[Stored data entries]

+---+

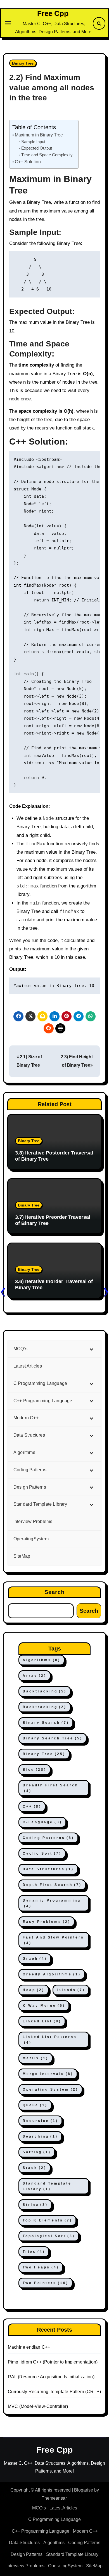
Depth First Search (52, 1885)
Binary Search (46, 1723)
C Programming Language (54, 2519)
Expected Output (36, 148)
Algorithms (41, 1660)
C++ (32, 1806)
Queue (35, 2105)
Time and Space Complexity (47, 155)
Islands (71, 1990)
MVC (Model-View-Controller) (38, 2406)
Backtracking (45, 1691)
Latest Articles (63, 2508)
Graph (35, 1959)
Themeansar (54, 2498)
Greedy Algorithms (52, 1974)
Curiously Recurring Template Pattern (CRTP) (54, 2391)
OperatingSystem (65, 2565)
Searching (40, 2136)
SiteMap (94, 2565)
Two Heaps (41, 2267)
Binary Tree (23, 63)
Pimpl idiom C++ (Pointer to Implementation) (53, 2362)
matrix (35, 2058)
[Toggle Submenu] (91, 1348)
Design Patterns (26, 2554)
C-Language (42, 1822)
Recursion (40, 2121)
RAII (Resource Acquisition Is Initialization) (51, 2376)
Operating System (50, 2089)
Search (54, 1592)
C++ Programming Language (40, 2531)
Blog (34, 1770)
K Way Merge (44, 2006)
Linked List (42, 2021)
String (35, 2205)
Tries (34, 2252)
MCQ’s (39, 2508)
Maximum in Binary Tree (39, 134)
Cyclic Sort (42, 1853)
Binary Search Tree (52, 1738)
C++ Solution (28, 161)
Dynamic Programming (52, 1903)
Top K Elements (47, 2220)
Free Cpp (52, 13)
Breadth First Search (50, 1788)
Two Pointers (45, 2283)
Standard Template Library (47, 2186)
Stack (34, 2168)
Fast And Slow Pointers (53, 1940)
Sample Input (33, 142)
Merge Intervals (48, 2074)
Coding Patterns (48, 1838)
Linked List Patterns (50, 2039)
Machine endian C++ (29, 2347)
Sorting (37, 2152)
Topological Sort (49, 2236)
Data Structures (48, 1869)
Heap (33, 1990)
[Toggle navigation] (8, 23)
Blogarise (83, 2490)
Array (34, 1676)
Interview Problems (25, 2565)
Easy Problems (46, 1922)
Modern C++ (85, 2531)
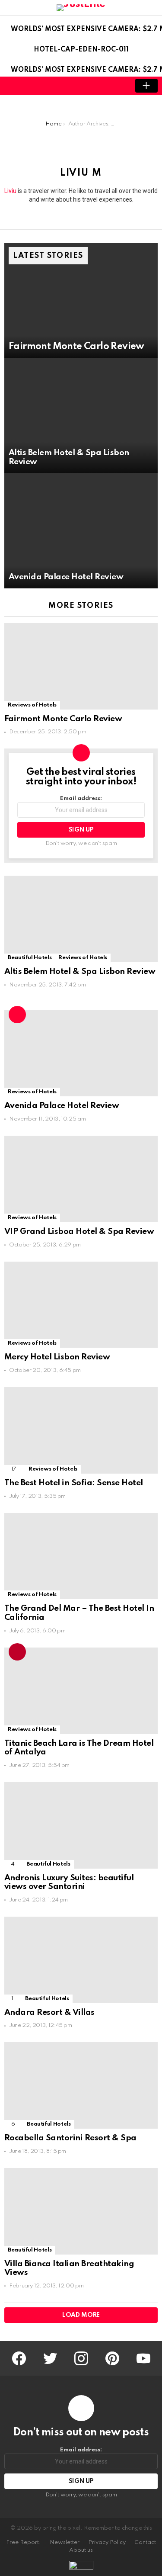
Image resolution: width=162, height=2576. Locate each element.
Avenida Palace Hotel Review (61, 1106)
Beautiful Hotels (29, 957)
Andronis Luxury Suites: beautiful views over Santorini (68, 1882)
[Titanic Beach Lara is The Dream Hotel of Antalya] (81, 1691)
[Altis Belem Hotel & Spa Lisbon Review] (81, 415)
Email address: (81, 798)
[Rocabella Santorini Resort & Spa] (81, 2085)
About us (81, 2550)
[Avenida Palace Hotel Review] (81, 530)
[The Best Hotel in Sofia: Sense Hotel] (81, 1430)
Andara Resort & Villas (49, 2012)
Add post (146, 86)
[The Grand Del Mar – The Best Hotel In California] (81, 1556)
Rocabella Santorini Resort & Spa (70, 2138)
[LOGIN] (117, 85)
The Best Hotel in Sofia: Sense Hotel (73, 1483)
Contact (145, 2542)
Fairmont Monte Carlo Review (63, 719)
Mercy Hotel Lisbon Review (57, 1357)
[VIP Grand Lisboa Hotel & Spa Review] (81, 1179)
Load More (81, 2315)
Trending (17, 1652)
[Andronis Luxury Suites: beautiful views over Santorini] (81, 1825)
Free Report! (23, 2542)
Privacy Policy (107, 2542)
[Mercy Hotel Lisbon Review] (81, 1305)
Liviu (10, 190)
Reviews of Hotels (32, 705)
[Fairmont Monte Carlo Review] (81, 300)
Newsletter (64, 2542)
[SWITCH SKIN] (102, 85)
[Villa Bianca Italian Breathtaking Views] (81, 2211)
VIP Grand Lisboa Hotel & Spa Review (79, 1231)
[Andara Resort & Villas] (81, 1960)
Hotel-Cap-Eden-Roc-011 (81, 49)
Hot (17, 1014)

+---+

Return only the part of the records above that opens with the line containing "Algorithms (41, 1660)" and closes with the line containing "Two Heaps (41, 2267)", ends included.

Algorithms (41, 1660)
C++ (32, 1806)
Queue (35, 2105)
Time and Space Complexity (47, 155)
Islands (71, 1990)
MVC (Model-View-Controller) (38, 2406)
Backtracking (45, 1691)
Latest Articles (63, 2508)
Graph (35, 1959)
Themeansar (54, 2498)
Greedy Algorithms (52, 1974)
Curiously Recurring Template Pattern (CRTP) (54, 2391)
OperatingSystem (65, 2565)
Searching (40, 2136)
SiteMap (94, 2565)
Two Heaps (41, 2267)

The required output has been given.